In return for letting me read her new release a little bit early, Chris got to preview my upcoming release, Water Lily. Here’s the official word from Chris:
“Hansen’s Water Lily captures the emotional upheavals of a woman’s lifetime struggle with her self-image. Will that struggle come between her and the man she loves, or will outside forces do that instead? Hansen is a natural story-teller, adept at presenting frustrating circumstances, likeable and unlikeable characters, misunderstandings, tender moments, and steamy love scenes. Water Lily kept me reading and touched my heart.”

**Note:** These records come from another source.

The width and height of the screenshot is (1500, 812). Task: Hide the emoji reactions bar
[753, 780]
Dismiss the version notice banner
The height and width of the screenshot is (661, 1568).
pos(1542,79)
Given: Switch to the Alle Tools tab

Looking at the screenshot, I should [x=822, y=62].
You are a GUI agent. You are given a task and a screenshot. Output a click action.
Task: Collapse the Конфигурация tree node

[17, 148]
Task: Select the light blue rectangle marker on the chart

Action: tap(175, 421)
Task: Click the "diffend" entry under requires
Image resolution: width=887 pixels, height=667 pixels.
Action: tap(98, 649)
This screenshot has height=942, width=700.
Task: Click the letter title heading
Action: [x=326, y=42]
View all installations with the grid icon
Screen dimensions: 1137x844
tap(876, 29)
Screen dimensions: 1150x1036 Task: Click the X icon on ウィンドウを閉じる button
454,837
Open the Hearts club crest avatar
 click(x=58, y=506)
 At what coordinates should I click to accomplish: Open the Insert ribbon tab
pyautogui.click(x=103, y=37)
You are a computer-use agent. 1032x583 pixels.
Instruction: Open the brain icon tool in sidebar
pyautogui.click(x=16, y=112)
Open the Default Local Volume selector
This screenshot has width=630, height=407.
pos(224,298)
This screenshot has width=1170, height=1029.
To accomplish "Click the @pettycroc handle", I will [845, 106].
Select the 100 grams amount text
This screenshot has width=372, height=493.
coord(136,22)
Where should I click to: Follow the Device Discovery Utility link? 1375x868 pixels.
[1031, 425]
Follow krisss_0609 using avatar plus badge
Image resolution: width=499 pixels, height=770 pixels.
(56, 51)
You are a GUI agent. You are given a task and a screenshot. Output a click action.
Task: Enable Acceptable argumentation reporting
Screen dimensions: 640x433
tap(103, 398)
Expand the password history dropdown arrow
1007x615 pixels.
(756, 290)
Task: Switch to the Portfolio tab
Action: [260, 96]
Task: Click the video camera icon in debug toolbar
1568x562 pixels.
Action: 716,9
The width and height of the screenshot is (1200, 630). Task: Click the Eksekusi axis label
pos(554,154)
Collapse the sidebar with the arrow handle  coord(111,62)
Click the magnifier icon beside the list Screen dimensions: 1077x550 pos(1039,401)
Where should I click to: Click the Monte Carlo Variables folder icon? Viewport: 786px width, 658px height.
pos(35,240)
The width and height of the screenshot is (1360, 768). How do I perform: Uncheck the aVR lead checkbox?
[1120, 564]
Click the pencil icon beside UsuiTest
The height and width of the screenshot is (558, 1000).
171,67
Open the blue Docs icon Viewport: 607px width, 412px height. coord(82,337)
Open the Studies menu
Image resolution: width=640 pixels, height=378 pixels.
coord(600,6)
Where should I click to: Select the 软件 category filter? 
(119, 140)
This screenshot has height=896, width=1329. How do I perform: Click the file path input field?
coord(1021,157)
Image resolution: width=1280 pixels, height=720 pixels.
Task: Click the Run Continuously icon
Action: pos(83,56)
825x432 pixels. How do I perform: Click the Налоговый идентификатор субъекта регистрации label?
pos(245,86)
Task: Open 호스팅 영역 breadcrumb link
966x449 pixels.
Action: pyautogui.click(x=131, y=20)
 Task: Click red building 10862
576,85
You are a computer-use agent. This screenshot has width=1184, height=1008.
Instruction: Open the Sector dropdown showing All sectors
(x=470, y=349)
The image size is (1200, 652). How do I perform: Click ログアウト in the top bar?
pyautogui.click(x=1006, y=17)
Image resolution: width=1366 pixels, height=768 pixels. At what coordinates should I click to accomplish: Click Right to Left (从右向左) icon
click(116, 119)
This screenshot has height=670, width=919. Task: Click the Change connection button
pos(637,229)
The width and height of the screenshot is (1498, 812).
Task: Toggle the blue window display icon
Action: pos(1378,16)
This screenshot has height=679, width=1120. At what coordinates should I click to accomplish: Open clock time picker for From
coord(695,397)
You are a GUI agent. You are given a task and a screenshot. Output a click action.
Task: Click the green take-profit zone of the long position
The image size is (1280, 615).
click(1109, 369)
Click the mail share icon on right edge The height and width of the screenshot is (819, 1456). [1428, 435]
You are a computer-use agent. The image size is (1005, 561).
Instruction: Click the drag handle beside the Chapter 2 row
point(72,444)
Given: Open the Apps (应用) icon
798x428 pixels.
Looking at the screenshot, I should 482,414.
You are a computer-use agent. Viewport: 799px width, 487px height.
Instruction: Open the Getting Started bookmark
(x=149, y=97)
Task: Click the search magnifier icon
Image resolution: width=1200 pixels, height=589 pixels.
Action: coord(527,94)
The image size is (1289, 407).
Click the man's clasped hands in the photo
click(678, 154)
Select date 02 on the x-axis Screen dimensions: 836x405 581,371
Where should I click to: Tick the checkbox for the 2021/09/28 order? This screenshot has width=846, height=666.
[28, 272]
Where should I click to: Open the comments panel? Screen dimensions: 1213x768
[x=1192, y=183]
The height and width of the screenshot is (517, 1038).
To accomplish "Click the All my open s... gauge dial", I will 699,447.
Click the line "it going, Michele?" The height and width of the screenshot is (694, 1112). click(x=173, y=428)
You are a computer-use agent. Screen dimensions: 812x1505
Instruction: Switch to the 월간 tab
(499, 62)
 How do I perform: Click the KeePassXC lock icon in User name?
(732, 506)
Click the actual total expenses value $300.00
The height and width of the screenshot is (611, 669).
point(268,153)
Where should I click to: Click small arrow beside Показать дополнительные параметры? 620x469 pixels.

I love the way Chris so casually deduces that a woman’s struggle with her self-image is a lifetime event. She’s exactly right. What we think and feel about ourselves changes as many times as we do. My own self-image is changing yet again as I come to grips with being in my 50’s. I wrote the first draft of Water Lily after my 20 year class reunion, a time when many of us get introspective about the way we look, and the way our bodies have changed since we were 18 years old and a senior in high school. And not just our bodies… but our attitudes, our dreams and expectations, our goals… have we done with our lives what we set out to? Have we made at least one of our dreams come true? Has the reality of our lives disappointed or surpassed our childhood dreams?
Reunions are a time to take stock, assess, set new goals. My 35th class reunion is coming up in a few weeks. Can it really have been that long? When my mother was in her late 30’s, she had my “little” brother, Corey. At 16 years old, I thought she was ancient – way too old to be having sex, getting pregnant and having a baby. Now, friends and relatives in their 30’s seem pretty darn young. It’s all a matter of perspective.
I’ve recently lost 40 pounds. My new, slimmer figure will make going to my reunion a little easier. (Although one has to wonder why I care… if at 53, I haven’t learned to accept who I am, and that it’s what’s inside that counts, not what it’s wrapped in, there may not be any hope for me.) But still, a girl has her pride, and having lost weight makes me feel differently about myself… again. It affects how I write, how I think and feel…. everything I do.
And it’s not just women… my husband’s bald spot is getting bigger, as is his belly… and you can’t tell me they make Just for Men for no reason. Men struggle with the same issues women do.
How about you? How’s your self-image? Set in concrete or in a state of flux?
In Water Lily, Michelle finally learns to love herself, just the way she is. Her perspective only changes once she finally understands that true beauty is born of adversity. What will it take to get me to learn the same lesson?